Так вот: больше он понимал прежде всего в этом тяжелейшем вопросе: в том, что Абарчук, Мостовской и Крымов – не «хорошие» люди, претерпевшие от «плохих» людей (как мы и теперь иногда, утешаясь, думаем), а честные люди, претерпевшие за свои же иллюзии и дела. Это нелегко сказать себе, нелегко признать в себе.
Гроссман – понял, признал, сказал. В 1960-м. Так сказал, что и сейчас его книга жжет нас. Не на кого валить, не на кого пенять. Дело в нас, в нас!
Мир един, и все, что делают в нем люди, на них же и падает возмездием и воздаянием… Под хлябью, кашей, квашней, биомассой, «торфом» жизни обнаруживается закон судьбы: возможность понимания, а значит, сопротивления. И заложена эта возможность в том самом маленьком человеке, который вроде бы по определению бессилен.
Здесь в сознании Гроссмана Чехов приходит на помощь Толстому. Огромный мир эпопеи выстроен под мощным воздействием Толстого, весь купол выверен как бы его глазом, но человеческим сердцем своим Гроссман зовет Чехова, любит Чехова, и имя Чехова повторяется в романе как заклинание, заполняя подкупольное пространство тоской и надеждой.
В этой надежде на Чехова – инстинктивное решение Гроссмана, плохо поддающееся разумному обоснованию, ибо речь идет об одной из самых «нечеховских» эпох в истории человечества. Все ничтожно по сравнению с правдой маленького человека… Теоретически это может показаться еще одной версией, не более способной охватить загадку существования, чем все остальные[28], – но в художественном мире Гроссмана это не «версия», а фермент, который оживляет все.
Это загадка стилистики, когда в суховатой, «дробной», графично-непрозрачной ткани письма вдруг возникает краска, которая поначалу действительно кажется краской, а потом ощущаешь, что это блик из совершенно другой реальности: «Грязная, завшивевшая радистка сидела тихо, ее шея светилась в темноте».
Это загадка человеческого поведения, когда русская женщина подходит к пленному немцу, и тот знает, что она должна его ударить, а она, неожиданно для самой себя, протягивает ему кусок хлеба: «На, жри…»

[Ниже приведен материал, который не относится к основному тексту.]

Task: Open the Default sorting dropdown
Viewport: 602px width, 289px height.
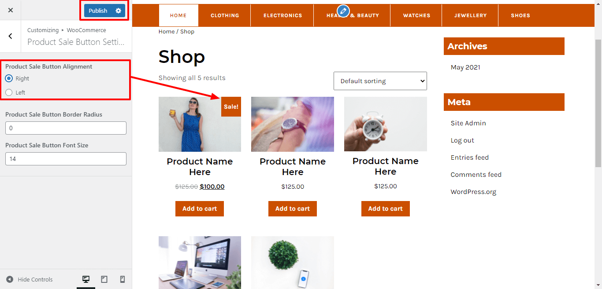Action: coord(380,81)
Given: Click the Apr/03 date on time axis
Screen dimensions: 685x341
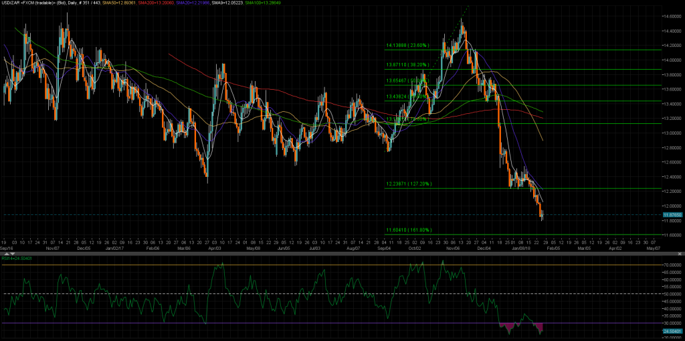Looking at the screenshot, I should click(217, 248).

Это загадка человеческого мужества, просыпающегося в ответ на зов смерти, – когда Штрум, блестящий ученый, укрытый государством от фронта и решающий проблемы, до которых не дотянуться людям из бердичевского гетто, – черпает силы в письме матери, присланном с того света, из потусторонней тьмы: «Где взять силы, сынок?… Живи, живи, живи… Мама».